Source data
== Segment start ==

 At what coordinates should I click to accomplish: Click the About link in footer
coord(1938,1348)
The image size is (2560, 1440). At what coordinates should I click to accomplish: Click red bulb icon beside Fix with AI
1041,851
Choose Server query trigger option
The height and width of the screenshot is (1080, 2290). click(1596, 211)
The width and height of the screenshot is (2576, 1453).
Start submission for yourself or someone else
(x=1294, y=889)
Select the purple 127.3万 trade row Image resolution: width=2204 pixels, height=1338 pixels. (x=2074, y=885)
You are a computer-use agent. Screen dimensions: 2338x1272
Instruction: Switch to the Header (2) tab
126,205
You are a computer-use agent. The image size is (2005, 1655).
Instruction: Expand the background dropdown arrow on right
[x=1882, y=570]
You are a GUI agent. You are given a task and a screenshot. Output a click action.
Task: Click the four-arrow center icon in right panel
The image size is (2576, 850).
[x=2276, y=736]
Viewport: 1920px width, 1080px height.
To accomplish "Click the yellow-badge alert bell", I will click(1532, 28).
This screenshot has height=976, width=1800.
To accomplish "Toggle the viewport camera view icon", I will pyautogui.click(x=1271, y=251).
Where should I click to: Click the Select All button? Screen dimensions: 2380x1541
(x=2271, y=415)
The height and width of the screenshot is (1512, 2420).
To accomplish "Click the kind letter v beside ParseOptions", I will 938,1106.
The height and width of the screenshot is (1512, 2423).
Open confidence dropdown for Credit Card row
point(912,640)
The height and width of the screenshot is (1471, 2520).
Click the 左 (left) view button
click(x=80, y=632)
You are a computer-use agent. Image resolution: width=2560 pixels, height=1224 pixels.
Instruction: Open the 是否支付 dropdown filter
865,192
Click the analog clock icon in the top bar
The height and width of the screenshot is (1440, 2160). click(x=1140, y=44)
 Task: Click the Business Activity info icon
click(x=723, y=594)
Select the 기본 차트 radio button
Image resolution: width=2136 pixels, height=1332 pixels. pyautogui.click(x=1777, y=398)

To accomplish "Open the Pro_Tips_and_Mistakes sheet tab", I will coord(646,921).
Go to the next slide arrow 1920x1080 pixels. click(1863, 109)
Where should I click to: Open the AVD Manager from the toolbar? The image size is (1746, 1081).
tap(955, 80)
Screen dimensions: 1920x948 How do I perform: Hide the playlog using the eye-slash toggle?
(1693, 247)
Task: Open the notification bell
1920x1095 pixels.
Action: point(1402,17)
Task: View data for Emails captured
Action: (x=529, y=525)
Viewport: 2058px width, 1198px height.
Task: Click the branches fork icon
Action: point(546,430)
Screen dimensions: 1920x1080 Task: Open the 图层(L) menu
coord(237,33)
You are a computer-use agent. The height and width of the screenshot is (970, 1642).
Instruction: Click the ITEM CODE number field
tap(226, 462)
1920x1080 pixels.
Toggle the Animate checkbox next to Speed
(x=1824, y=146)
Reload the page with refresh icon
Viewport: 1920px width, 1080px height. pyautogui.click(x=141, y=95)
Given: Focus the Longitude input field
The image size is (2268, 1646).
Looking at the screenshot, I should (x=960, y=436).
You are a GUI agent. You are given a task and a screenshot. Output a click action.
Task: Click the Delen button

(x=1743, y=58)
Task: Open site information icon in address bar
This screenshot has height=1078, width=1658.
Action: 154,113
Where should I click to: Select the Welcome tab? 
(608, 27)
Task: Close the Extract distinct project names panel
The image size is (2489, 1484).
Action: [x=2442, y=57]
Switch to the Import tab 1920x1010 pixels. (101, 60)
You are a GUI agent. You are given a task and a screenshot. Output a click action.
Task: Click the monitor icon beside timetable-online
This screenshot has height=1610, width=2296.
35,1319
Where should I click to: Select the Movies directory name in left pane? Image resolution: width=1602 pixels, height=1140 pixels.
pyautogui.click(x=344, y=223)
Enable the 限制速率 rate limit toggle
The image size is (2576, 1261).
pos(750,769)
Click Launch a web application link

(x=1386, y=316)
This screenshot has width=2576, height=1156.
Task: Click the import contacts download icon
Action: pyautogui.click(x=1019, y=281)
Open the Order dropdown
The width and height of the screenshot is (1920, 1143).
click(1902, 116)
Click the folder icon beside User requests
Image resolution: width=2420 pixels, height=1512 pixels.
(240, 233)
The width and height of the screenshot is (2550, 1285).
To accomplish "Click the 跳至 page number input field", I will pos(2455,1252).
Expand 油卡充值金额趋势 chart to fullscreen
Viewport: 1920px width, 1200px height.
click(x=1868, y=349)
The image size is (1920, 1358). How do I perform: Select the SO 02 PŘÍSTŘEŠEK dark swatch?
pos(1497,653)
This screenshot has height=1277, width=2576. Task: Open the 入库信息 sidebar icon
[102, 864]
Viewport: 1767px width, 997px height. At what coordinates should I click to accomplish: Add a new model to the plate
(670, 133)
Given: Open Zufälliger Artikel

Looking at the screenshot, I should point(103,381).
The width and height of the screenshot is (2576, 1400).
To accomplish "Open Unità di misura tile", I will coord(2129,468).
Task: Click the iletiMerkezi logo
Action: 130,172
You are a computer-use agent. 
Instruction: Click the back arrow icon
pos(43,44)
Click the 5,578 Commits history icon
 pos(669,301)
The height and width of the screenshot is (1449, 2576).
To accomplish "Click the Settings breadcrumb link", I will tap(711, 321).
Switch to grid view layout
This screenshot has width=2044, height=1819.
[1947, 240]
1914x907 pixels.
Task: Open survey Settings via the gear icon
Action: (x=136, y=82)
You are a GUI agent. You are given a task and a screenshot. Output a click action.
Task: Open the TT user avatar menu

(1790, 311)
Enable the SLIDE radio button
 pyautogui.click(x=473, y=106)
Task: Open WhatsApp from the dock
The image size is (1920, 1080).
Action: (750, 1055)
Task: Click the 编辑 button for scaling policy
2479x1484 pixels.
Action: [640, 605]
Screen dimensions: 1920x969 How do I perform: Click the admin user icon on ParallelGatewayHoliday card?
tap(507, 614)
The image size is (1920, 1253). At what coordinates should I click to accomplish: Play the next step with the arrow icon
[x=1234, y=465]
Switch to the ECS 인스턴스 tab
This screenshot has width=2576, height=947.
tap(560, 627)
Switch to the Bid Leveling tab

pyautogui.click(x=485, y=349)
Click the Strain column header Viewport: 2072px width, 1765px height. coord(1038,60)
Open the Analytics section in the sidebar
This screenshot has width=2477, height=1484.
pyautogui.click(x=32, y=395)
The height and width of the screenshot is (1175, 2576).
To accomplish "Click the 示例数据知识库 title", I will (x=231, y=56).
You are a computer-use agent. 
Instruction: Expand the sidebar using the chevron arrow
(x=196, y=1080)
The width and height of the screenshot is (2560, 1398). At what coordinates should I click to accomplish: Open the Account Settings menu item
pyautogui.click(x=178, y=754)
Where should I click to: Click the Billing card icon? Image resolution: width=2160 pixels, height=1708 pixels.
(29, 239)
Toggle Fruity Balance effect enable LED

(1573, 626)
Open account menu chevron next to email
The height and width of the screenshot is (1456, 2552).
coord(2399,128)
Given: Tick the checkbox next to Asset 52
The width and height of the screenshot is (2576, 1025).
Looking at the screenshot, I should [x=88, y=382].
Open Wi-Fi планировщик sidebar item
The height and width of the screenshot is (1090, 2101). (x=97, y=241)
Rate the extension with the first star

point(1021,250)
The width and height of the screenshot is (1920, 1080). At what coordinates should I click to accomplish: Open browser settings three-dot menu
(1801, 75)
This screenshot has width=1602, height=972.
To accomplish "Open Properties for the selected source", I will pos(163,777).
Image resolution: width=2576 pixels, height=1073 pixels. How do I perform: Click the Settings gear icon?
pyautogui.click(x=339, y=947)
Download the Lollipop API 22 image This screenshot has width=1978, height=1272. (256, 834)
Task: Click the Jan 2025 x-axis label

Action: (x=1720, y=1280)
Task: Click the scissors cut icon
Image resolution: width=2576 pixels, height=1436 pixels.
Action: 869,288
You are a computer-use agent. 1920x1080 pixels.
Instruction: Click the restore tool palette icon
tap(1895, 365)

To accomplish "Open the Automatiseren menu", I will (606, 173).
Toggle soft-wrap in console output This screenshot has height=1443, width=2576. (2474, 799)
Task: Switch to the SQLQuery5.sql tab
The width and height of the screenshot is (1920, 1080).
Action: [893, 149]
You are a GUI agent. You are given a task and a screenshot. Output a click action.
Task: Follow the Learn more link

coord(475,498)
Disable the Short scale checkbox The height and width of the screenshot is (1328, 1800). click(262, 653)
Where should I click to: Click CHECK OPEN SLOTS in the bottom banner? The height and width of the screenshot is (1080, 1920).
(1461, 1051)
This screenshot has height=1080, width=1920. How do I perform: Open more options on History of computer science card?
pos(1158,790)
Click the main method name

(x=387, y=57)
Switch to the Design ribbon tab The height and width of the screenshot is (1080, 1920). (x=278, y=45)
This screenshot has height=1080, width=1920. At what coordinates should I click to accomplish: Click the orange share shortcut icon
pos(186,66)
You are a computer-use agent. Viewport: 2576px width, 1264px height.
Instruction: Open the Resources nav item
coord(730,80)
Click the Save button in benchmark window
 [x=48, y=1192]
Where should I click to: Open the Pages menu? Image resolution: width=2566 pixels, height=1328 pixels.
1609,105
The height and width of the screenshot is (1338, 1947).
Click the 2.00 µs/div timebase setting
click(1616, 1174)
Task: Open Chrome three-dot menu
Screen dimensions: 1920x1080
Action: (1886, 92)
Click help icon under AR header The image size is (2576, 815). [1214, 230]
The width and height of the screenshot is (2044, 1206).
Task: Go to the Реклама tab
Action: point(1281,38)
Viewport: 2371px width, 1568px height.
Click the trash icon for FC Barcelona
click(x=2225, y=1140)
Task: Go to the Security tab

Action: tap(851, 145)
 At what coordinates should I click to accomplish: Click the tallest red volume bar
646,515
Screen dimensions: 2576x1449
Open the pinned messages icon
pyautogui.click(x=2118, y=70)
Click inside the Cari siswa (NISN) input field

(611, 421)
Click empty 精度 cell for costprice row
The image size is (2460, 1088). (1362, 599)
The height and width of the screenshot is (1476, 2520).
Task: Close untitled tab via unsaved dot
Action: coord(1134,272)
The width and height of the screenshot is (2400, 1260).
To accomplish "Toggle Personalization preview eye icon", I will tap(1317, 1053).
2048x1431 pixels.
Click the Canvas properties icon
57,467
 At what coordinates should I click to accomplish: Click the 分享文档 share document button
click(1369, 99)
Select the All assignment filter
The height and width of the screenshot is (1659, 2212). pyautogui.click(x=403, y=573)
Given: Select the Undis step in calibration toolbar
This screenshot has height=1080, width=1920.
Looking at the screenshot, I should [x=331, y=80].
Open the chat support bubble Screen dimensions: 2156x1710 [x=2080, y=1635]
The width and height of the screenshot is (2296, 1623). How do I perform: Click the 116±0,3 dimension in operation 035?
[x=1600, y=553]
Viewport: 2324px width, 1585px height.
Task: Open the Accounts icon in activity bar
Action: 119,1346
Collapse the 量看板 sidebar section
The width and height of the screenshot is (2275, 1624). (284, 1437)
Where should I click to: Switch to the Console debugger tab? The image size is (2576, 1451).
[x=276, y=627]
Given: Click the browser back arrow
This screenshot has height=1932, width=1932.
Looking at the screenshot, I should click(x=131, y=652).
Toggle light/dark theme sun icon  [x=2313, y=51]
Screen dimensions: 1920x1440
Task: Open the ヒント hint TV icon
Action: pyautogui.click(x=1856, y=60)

== Segment end ==

[Problem to solve] Write out every line of the entries that holds the word "panel".

[Expected output]
Task: Click the four-arrow center icon in right panel
Task: Close the Extract distinct project names panel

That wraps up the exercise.